An overheard conversation served as a reminder that the academic atmosphere here has a long way to go.
“You’re taking that class? Well, just to let you know, I wouldn’t take it from that professor. The professor supposedly doesn’t believe in global warming.”
The problem with that statement has little to do with global warming. Rather, it raises the bigger problem of a student advising another student against taking a class solely because the professor’s opinions are different from the first student’s beliefs.
If such an attitude was an anomaly in university circles, it might not be worth mentioning. Unfortunately, experiences with professors and students alike say that it is not so.
Rather, it seems the same attitude that sought to silence Galileo and other scientists and intellectuals who challenged the norms and beliefs of their time is unfortunately alive and well today.

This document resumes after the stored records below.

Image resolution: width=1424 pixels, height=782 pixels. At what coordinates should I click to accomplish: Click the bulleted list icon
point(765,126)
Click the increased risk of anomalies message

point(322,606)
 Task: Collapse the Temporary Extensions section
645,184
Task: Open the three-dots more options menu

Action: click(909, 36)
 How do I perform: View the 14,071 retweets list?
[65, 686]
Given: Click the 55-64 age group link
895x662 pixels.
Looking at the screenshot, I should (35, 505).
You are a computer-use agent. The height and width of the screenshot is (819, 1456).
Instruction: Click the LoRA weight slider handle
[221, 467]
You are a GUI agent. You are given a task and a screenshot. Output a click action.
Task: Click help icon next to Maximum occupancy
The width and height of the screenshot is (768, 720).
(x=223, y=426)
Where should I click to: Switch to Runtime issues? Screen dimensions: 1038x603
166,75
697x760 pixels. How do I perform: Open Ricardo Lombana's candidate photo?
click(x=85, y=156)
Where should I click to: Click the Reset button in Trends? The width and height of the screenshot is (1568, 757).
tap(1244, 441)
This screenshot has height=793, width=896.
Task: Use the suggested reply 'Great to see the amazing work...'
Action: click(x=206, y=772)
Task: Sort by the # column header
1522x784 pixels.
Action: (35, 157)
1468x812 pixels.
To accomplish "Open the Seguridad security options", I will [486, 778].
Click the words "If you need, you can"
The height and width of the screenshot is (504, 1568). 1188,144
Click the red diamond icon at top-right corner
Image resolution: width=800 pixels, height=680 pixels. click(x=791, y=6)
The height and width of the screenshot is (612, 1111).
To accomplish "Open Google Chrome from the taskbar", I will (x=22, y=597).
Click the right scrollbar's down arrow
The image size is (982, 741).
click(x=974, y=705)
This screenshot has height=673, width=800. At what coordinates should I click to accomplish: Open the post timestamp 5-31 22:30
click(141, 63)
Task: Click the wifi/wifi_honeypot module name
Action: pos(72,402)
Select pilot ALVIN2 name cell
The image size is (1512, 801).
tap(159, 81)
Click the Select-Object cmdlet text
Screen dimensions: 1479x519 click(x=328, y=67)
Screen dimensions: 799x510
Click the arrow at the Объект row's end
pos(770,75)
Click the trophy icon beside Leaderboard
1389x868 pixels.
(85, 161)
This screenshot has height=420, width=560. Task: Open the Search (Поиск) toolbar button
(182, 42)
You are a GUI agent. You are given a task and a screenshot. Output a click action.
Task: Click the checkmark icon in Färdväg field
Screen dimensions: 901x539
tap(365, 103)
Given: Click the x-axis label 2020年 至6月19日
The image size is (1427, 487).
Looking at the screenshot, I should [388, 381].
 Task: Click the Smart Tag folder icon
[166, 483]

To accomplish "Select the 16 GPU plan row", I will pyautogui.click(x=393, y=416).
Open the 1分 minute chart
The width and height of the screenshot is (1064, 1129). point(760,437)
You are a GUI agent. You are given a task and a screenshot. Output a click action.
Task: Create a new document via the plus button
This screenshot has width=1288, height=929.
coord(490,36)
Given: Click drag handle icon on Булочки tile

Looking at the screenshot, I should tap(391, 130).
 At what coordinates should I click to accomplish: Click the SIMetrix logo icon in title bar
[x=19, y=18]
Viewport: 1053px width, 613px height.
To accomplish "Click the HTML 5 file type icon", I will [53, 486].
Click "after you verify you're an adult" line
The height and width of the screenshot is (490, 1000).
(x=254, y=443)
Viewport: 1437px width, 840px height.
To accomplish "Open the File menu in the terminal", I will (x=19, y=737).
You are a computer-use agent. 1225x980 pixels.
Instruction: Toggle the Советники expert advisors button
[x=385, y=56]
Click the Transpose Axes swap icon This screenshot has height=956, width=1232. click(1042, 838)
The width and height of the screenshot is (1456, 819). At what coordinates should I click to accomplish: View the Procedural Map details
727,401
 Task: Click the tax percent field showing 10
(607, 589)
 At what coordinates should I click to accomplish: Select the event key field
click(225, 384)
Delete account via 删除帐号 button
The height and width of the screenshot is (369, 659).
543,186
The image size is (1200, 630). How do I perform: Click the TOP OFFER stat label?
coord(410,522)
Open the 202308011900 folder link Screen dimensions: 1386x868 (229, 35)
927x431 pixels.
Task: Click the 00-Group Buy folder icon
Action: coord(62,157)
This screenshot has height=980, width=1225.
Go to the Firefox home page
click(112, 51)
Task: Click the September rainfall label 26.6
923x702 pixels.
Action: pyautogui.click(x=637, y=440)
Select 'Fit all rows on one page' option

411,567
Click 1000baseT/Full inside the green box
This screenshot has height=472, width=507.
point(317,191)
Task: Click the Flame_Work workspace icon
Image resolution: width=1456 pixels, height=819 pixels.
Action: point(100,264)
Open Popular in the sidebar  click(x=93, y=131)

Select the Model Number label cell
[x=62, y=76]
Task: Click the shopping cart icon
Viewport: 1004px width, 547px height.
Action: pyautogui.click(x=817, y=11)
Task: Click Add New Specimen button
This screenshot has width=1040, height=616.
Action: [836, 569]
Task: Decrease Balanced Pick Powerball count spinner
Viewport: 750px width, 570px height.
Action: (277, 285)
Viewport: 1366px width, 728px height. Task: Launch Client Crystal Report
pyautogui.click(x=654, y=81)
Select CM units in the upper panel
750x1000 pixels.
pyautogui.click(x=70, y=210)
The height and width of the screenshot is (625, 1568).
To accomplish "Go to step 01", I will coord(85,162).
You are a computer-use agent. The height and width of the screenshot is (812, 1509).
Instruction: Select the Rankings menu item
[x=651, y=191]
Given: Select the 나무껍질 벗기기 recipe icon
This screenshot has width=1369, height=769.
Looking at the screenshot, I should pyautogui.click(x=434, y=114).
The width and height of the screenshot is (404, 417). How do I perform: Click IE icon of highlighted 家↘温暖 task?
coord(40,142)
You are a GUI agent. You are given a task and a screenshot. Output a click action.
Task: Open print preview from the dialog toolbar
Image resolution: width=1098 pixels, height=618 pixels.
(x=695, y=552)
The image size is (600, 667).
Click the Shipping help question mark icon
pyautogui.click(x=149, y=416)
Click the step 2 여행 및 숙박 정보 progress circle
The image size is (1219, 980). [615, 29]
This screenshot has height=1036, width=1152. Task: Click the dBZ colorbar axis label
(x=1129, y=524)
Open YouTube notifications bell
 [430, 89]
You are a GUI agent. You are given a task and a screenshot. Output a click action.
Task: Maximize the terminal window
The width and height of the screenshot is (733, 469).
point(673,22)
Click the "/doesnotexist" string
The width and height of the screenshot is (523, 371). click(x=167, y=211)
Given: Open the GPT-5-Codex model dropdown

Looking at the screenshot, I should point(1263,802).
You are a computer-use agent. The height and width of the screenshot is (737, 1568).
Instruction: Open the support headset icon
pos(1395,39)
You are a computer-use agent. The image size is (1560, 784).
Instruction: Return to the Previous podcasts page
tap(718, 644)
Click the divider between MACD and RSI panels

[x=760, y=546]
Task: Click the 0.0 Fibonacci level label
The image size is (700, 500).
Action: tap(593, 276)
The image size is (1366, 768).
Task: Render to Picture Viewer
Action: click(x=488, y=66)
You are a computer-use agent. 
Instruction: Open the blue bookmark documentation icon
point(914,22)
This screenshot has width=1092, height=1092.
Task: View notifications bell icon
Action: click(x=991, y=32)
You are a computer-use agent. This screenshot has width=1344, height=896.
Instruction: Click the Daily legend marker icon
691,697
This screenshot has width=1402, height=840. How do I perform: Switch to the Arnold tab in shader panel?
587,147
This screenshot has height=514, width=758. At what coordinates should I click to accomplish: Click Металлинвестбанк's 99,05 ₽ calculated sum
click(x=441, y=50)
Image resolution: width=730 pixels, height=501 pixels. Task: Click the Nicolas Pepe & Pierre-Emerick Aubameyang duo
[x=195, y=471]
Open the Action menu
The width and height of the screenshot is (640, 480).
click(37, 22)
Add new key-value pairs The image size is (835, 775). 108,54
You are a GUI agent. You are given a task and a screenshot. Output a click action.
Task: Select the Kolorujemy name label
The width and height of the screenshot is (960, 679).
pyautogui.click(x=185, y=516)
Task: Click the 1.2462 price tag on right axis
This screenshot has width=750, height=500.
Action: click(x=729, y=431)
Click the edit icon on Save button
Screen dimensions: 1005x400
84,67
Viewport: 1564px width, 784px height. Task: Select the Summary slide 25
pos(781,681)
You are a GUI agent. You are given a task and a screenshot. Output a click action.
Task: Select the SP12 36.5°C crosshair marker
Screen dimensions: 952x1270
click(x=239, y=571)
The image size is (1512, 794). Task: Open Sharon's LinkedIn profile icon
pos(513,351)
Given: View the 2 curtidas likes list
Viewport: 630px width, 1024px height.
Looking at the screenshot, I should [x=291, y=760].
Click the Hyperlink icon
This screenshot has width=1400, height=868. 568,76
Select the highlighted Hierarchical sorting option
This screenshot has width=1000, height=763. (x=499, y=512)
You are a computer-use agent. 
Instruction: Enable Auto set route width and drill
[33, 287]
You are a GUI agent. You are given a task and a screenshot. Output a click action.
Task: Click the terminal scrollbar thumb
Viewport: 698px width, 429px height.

Opposition to tenaciously held views on such topics as global warming and political reform create a dangerous desire in both professors and students to not hear out the other side. Instead of welcoming debate and discussion in the name of progress, the desire in some cases is to marginalize the other view, silence the discussion and dumb down those with whom one disagrees.
What made the mindset of Galileo’s dissenters dangerous is not that Galileo was right, but that opposition to commonly held notions was unwelcomed. Indeed, some hold to their scientific and political opinions with such hostility it is mind blowing how far we have not come in the hundreds of years since Galileo.
It may be true that the views of people we disagree with turn out to be false, but even that does not justify their silence, or avoidance. The DU community must learn to not view opposition with hostility but welcome it in the name of academic freedom of expression, and students and faculty alike must not be bullied into silence.
More dangerous to academia than the potential of a spoken lie is the potential of a silenced truth, and unless this is continually recognized by the students and professors at this university, the wells of academic intellect and insight on the campus will be in danger of drying up altogether.